EXERCISE DETAILS:
Which lines have the string "Baunei"? Copy all of them from the entries below.

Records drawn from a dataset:

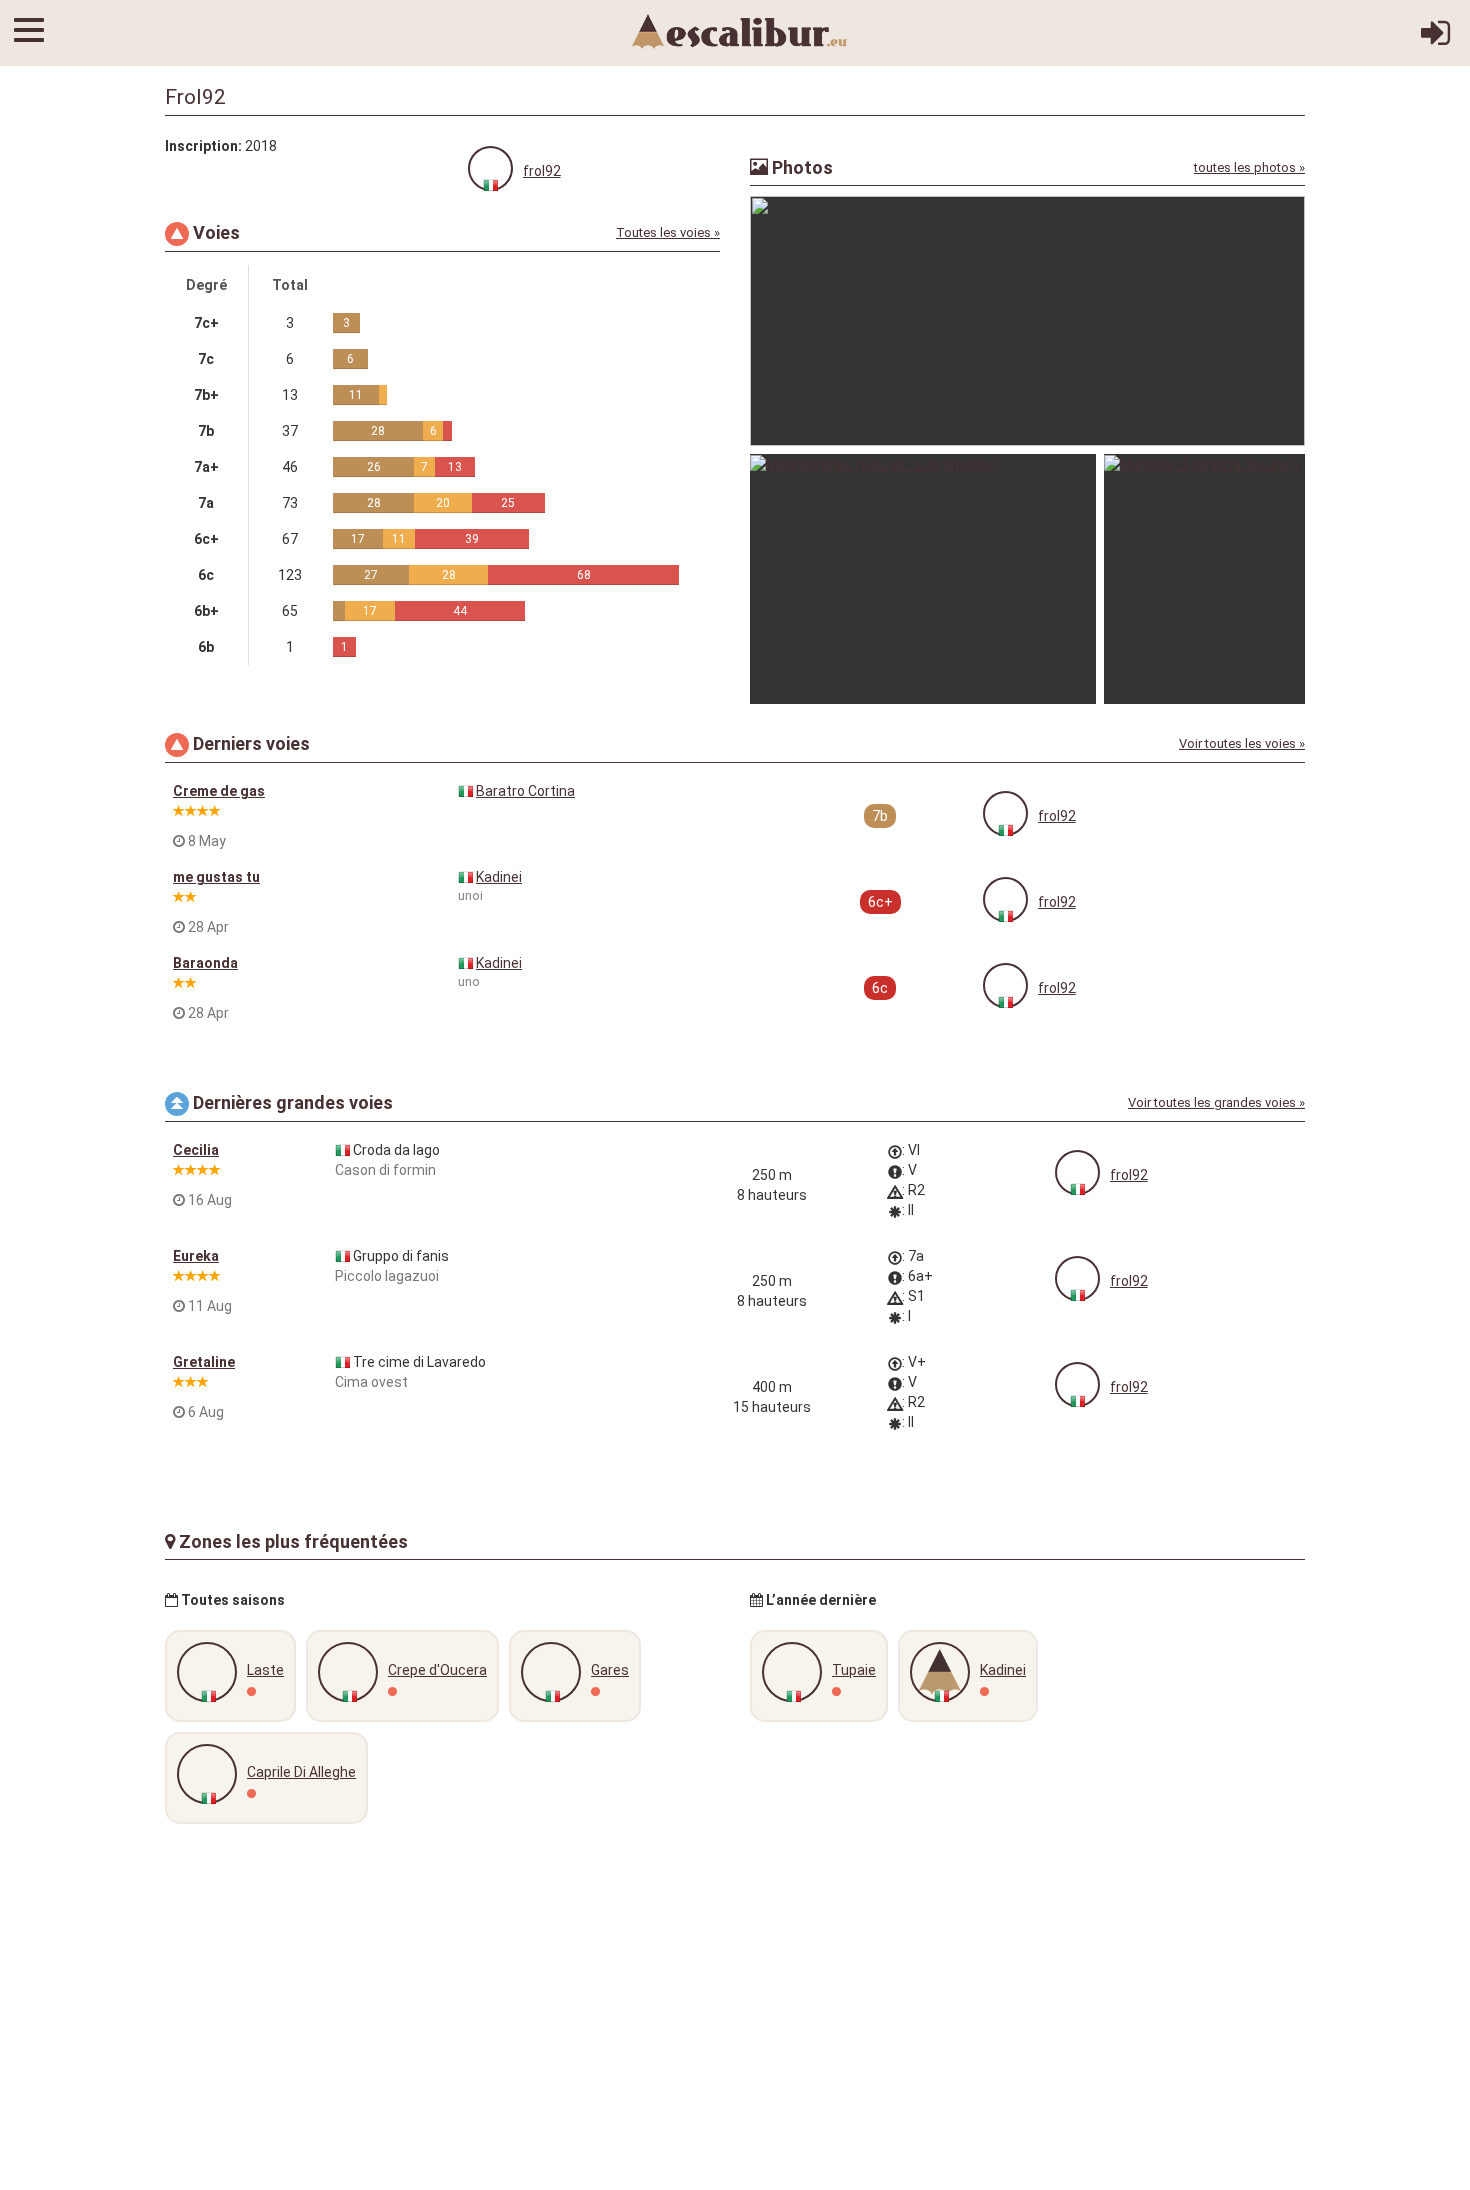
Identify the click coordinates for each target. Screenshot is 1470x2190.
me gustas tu (216, 877)
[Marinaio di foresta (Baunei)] (1204, 579)
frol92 (542, 171)
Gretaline (204, 1362)
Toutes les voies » (668, 232)
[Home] (740, 30)
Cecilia (196, 1150)
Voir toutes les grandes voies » (1216, 1102)
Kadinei (499, 877)
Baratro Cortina (525, 791)
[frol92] (490, 168)
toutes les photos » (1249, 167)
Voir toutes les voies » (1242, 743)
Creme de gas (219, 791)
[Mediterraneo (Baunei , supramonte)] (923, 579)
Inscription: (203, 146)
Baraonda (205, 963)
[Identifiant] (1435, 40)
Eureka (196, 1256)
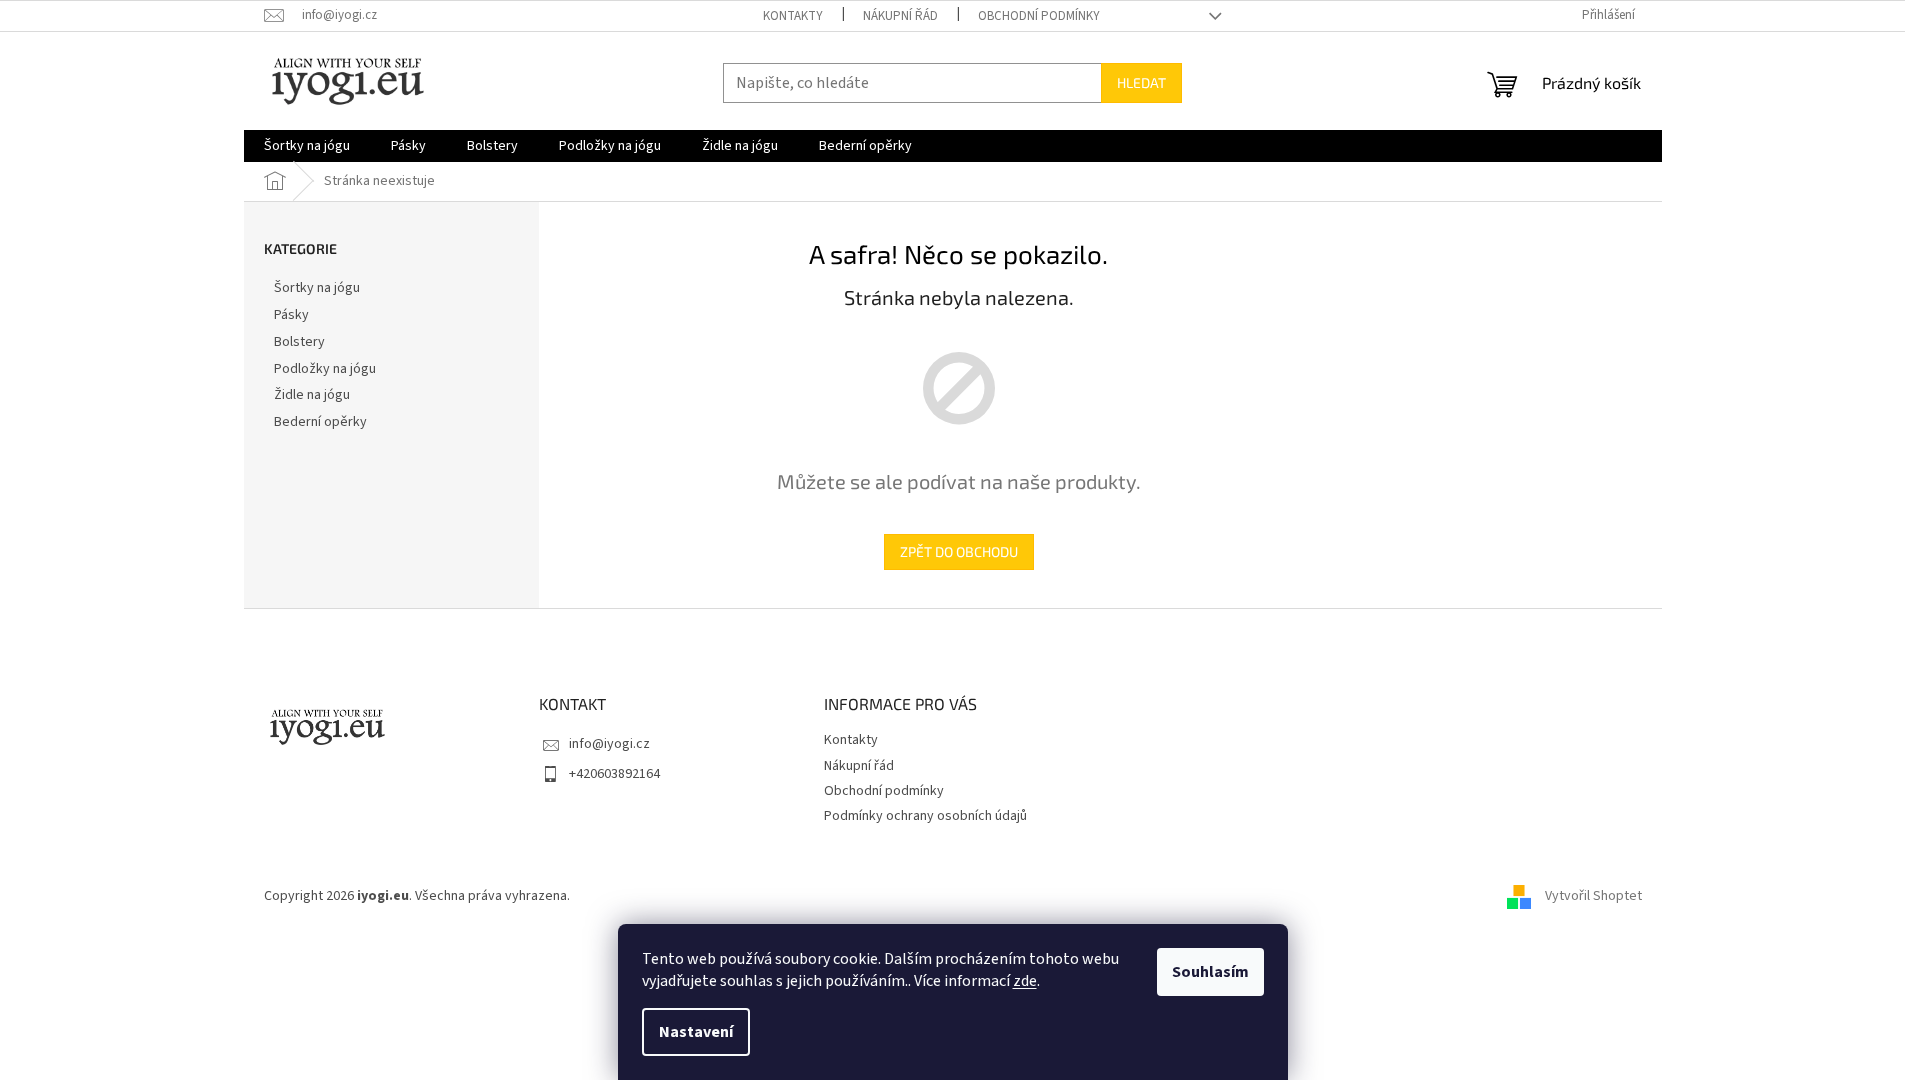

WRITTEN SOLUTION:
[Marinaio di foresta (Baunei)] (1204, 579)
[Mediterraneo (Baunei , supramonte)] (923, 579)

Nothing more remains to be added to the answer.